**Work task:**
A faithful, complete copy of the entries is the sole expected answer.

**Material for this task:**

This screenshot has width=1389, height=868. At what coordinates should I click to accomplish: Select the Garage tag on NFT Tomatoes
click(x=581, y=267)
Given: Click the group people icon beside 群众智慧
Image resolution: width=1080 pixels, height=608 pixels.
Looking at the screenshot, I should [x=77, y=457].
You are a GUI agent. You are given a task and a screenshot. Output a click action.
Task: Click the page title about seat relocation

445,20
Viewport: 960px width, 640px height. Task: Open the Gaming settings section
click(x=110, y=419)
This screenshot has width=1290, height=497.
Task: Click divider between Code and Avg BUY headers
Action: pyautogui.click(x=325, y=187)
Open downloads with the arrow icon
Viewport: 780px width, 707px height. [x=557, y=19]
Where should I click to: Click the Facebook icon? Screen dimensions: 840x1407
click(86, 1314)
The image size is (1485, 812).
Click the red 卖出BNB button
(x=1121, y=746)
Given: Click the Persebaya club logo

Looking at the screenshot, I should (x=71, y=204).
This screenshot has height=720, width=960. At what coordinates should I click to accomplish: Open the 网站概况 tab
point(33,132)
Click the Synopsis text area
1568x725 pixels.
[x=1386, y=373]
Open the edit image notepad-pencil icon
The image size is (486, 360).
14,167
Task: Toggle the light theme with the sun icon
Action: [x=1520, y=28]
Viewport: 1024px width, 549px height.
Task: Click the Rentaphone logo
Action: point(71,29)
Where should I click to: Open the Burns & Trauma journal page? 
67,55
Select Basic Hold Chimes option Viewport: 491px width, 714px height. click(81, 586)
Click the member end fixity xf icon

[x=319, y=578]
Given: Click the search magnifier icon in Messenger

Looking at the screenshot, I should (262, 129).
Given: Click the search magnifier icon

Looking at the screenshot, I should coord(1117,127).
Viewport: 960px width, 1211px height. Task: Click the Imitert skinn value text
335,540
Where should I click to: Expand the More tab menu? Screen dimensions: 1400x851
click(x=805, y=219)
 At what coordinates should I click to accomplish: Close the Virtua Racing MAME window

**Answer space:**
This screenshot has width=1389, height=868. At what coordinates should I click to accomplish: Select the Garage tag on NFT Tomatoes
click(x=581, y=267)
Given: Click the group people icon beside 群众智慧
Image resolution: width=1080 pixels, height=608 pixels.
Looking at the screenshot, I should [x=77, y=457].
You are a GUI agent. You are given a task and a screenshot. Output a click action.
Task: Click the page title about seat relocation

445,20
Viewport: 960px width, 640px height. Task: Open the Gaming settings section
click(x=110, y=419)
This screenshot has width=1290, height=497.
Task: Click divider between Code and Avg BUY headers
Action: pyautogui.click(x=325, y=187)
Open downloads with the arrow icon
Viewport: 780px width, 707px height. [x=557, y=19]
Where should I click to: Click the Facebook icon? Screen dimensions: 840x1407
click(86, 1314)
The image size is (1485, 812).
Click the red 卖出BNB button
(x=1121, y=746)
Given: Click the Persebaya club logo

Looking at the screenshot, I should (x=71, y=204).
This screenshot has height=720, width=960. At what coordinates should I click to accomplish: Open the 网站概况 tab
point(33,132)
Click the Synopsis text area
1568x725 pixels.
[x=1386, y=373]
Open the edit image notepad-pencil icon
The image size is (486, 360).
14,167
Task: Toggle the light theme with the sun icon
Action: [x=1520, y=28]
Viewport: 1024px width, 549px height.
Task: Click the Rentaphone logo
Action: point(71,29)
Where should I click to: Open the Burns & Trauma journal page? 
67,55
Select Basic Hold Chimes option Viewport: 491px width, 714px height. click(81, 586)
Click the member end fixity xf icon

[x=319, y=578]
Given: Click the search magnifier icon in Messenger

Looking at the screenshot, I should (262, 129).
Given: Click the search magnifier icon

Looking at the screenshot, I should coord(1117,127).
Viewport: 960px width, 1211px height. Task: Click the Imitert skinn value text
335,540
Where should I click to: Expand the More tab menu? Screen dimensions: 1400x851
click(x=805, y=219)
 At what coordinates should I click to accomplish: Close the Virtua Racing MAME window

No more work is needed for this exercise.